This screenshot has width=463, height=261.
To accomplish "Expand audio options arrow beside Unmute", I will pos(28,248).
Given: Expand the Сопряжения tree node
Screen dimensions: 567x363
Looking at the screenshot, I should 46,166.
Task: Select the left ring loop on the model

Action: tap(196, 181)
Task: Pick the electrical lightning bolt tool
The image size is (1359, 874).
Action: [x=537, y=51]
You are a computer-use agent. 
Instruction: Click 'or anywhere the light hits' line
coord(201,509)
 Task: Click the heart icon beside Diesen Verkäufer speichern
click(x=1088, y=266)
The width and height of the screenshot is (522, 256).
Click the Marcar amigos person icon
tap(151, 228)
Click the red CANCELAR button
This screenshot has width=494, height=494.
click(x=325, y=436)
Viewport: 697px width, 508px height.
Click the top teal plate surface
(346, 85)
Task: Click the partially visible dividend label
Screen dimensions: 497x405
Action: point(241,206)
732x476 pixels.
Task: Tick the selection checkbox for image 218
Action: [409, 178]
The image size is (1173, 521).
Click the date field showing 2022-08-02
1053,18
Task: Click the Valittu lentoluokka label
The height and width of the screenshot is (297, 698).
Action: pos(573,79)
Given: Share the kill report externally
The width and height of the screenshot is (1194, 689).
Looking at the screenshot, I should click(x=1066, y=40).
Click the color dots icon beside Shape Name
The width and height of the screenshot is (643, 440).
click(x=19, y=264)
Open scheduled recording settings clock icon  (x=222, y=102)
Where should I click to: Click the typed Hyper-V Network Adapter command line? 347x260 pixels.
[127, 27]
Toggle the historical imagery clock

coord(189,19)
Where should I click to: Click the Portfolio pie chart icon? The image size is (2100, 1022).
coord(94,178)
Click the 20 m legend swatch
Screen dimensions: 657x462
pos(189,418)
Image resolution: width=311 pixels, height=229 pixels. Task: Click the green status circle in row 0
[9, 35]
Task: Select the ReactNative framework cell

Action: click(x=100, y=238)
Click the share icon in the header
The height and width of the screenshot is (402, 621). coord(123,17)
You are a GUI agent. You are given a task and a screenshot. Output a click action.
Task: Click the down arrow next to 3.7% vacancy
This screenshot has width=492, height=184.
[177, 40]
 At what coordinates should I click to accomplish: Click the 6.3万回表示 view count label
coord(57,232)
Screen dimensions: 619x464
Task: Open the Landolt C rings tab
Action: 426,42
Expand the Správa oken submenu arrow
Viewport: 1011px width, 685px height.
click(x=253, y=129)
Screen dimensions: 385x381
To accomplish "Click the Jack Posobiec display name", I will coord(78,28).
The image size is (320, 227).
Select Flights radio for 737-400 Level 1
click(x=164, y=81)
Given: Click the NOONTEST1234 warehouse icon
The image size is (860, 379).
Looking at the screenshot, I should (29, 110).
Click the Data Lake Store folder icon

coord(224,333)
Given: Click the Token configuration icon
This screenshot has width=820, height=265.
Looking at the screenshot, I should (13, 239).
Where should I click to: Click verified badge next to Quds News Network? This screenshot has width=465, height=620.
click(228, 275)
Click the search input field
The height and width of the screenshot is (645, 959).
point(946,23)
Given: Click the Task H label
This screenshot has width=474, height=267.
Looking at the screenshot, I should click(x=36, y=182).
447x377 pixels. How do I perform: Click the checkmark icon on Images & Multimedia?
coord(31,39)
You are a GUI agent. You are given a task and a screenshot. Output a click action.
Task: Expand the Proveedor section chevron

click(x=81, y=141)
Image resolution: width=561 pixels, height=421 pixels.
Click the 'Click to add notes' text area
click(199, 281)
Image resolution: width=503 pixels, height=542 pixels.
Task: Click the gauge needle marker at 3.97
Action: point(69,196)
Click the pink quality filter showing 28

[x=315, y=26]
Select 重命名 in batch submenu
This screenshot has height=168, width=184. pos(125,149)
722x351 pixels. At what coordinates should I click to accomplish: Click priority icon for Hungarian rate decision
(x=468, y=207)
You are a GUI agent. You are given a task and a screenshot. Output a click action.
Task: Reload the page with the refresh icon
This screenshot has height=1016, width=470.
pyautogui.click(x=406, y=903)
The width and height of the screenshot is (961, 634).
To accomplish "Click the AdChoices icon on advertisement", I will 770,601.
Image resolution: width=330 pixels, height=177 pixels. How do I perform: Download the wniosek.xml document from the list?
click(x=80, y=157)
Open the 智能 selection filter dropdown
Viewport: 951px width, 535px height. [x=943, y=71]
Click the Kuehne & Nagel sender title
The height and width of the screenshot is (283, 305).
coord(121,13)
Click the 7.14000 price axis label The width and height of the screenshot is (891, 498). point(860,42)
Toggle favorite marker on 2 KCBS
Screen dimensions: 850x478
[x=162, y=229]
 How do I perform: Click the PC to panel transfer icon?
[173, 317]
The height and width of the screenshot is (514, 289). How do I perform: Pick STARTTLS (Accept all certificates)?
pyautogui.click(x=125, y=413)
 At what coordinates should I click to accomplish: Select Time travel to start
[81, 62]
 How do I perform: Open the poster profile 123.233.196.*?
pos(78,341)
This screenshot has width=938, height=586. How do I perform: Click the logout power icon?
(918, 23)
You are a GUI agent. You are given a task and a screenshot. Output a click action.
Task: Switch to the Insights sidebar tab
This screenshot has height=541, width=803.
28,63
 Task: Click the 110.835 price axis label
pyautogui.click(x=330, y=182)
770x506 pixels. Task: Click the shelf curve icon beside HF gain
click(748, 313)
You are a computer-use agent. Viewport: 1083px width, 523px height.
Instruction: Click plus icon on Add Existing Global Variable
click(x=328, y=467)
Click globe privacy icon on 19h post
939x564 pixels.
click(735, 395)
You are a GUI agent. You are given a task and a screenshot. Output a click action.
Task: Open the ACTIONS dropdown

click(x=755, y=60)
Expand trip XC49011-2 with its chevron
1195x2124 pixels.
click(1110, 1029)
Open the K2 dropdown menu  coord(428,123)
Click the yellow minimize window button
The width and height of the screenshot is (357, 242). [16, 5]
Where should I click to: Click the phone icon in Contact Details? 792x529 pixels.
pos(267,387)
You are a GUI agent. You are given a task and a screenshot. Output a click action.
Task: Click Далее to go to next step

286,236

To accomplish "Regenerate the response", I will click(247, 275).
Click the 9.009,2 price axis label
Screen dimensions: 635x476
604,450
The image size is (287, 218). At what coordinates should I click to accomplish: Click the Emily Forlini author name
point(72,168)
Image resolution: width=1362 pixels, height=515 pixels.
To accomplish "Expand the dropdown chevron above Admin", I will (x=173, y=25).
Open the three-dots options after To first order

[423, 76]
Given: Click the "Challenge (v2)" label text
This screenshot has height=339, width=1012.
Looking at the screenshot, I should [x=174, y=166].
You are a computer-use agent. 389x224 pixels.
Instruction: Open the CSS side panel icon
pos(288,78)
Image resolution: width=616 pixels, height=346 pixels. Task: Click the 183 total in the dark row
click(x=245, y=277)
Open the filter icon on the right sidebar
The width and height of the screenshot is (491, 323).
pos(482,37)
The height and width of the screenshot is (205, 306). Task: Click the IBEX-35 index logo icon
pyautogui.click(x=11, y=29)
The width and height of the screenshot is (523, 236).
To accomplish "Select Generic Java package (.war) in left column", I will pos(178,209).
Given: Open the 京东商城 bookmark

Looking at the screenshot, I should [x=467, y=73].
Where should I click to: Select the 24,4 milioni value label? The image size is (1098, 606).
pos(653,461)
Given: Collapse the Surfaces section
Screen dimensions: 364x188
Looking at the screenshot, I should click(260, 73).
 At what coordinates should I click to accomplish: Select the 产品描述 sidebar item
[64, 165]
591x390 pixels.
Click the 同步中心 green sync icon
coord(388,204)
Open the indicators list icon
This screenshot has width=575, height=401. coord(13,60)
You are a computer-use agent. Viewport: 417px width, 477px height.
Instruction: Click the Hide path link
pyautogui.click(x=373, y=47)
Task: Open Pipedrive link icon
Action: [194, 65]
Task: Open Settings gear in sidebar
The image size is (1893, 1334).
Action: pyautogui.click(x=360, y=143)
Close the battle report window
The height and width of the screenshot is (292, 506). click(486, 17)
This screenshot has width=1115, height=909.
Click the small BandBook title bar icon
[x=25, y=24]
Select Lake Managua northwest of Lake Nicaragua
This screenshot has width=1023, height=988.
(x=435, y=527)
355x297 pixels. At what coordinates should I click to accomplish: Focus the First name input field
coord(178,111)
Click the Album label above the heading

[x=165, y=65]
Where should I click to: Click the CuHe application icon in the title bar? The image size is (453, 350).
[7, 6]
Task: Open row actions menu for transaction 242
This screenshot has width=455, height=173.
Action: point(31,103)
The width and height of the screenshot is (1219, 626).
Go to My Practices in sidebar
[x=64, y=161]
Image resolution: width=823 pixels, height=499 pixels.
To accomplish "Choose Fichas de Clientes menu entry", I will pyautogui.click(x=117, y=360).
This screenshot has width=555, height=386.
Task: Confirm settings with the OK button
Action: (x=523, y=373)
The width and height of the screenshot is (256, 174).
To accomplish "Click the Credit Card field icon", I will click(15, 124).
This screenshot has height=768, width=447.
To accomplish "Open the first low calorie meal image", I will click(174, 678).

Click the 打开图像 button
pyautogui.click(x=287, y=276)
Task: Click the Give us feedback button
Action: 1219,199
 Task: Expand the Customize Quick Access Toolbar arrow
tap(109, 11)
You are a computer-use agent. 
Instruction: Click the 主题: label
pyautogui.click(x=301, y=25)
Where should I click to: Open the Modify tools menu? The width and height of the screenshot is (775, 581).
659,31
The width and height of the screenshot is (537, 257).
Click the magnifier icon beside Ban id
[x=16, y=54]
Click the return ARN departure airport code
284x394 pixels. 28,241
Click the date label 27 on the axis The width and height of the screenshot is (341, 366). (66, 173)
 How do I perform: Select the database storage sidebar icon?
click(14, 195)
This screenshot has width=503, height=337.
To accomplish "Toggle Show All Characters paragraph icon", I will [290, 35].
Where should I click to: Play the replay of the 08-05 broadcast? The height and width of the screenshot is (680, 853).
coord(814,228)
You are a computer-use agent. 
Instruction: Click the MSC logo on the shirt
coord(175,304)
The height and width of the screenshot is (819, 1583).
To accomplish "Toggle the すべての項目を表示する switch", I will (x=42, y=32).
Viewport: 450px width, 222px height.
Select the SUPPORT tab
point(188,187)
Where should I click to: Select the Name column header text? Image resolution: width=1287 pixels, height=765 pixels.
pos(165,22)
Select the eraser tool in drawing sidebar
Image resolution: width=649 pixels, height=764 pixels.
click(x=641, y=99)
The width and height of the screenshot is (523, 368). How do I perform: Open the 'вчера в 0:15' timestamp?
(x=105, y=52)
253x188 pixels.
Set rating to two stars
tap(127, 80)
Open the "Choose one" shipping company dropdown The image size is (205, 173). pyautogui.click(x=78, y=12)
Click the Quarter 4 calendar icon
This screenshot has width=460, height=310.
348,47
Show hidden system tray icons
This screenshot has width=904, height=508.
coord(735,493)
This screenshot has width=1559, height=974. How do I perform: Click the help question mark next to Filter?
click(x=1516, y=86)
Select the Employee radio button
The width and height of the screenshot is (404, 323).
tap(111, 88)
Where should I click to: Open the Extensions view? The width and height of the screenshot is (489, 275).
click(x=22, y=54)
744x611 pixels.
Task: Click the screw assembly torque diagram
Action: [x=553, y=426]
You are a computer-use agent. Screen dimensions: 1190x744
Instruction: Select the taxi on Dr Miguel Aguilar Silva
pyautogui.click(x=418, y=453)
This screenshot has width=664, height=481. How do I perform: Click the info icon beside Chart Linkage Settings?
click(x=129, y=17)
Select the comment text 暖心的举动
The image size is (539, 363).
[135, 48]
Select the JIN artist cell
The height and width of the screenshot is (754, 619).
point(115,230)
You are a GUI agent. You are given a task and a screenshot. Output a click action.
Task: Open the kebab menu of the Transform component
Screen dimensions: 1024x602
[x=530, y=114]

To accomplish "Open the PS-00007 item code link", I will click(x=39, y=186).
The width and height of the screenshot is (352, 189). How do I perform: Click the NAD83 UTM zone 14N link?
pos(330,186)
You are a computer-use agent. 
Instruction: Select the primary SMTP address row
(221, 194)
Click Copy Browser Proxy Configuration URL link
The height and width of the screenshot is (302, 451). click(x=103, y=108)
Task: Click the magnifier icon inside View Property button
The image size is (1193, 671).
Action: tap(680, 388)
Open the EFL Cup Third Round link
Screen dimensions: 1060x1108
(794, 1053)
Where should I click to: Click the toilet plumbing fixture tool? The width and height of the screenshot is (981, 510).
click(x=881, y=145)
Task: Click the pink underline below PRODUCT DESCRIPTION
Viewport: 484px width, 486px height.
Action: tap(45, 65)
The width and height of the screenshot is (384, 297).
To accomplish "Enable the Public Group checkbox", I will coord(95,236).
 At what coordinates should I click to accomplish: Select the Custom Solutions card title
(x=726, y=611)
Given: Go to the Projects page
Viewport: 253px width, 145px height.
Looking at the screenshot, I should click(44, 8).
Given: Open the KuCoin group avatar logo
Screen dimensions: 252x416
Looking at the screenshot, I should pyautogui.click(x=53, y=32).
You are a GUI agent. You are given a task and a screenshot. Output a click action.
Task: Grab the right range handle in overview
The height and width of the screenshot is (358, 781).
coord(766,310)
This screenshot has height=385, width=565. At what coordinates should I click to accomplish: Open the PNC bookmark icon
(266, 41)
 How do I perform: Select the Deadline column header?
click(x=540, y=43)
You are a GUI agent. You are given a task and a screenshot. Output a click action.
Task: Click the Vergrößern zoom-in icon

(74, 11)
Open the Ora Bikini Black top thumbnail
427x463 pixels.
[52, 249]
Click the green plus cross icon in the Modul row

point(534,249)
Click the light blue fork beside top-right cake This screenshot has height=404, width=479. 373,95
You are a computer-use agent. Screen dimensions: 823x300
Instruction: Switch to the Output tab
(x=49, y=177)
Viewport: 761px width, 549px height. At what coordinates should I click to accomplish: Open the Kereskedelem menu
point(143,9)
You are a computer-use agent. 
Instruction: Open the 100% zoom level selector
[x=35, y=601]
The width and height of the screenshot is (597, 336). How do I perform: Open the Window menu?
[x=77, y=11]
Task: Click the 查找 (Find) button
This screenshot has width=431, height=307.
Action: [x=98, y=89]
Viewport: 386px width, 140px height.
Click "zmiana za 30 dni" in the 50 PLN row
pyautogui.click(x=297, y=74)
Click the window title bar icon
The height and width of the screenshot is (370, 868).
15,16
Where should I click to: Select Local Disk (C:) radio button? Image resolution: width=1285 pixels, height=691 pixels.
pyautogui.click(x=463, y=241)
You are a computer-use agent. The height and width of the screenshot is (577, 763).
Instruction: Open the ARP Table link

※ ※ ※

*Brief*
The output should be exactly the lines above from the line containing "Select the Employee radio button" to the line containing "You are a computer-use agent. Screen dimensions: 1190x744", inclusive, with no other lines.

*Completed exercise*
Select the Employee radio button
The width and height of the screenshot is (404, 323).
tap(111, 88)
Where should I click to: Open the Extensions view? The width and height of the screenshot is (489, 275).
click(x=22, y=54)
744x611 pixels.
Task: Click the screw assembly torque diagram
Action: [x=553, y=426]
You are a computer-use agent. Screen dimensions: 1190x744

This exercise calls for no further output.